→ **THE REQUEST**
Quote every line of the data below verbatim, omitting the pictures.

(Data for locating visible targets)
====
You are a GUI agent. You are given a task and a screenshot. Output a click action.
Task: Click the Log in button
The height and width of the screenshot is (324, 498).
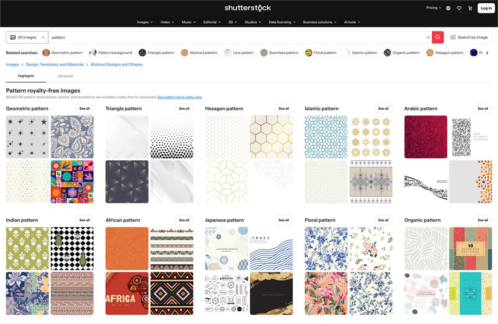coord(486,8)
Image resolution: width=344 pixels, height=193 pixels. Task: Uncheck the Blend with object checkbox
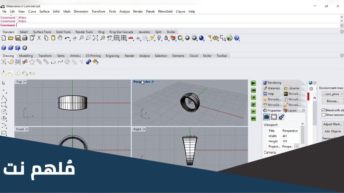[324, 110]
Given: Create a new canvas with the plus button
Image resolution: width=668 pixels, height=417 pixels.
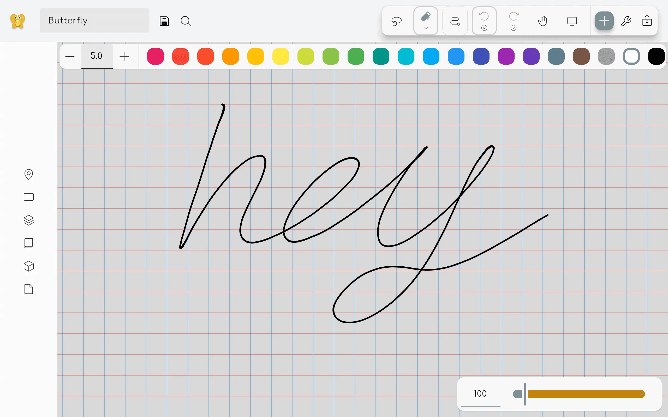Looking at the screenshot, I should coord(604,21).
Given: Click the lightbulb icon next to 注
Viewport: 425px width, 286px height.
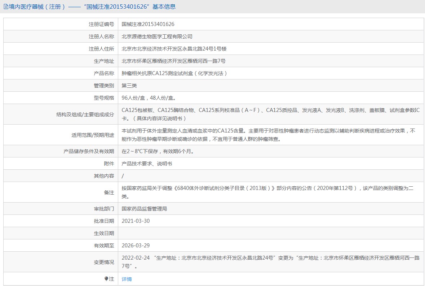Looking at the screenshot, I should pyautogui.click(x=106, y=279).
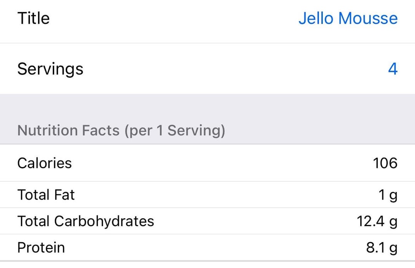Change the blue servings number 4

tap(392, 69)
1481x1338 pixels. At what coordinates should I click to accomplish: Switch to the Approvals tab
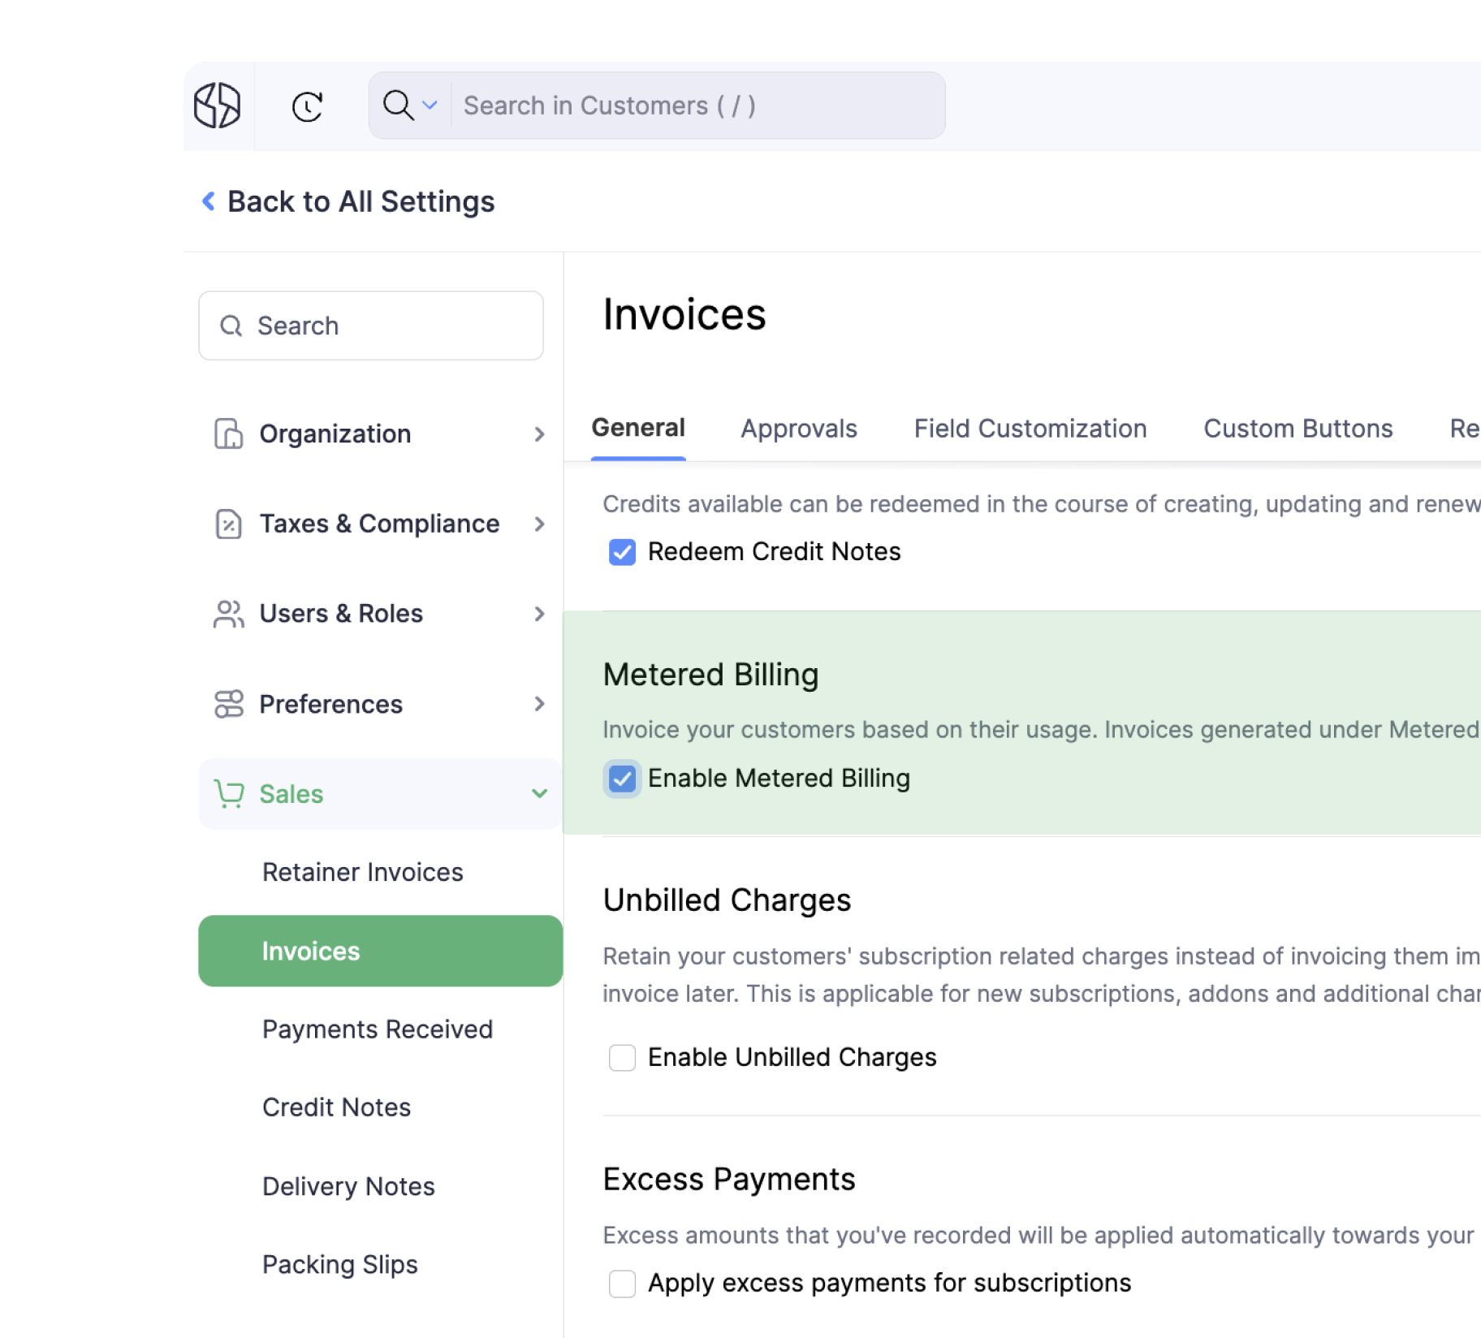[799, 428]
====
→ **SOLUTION TO THIS PROBLEM**
You are a GUI agent. You are given a task and a screenshot. Output a click action.
Task: Click the Log in button
The height and width of the screenshot is (324, 498).
coord(486,8)
Image resolution: width=344 pixels, height=193 pixels. Task: Uncheck the Blend with object checkbox
[324, 110]
Given: Create a new canvas with the plus button
Image resolution: width=668 pixels, height=417 pixels.
Looking at the screenshot, I should coord(604,21).
Given: Click the lightbulb icon next to 注
Viewport: 425px width, 286px height.
Looking at the screenshot, I should pyautogui.click(x=106, y=279).
Change the blue servings number 4

tap(392, 69)
1481x1338 pixels. At what coordinates should I click to accomplish: Switch to the Approvals tab
[799, 428]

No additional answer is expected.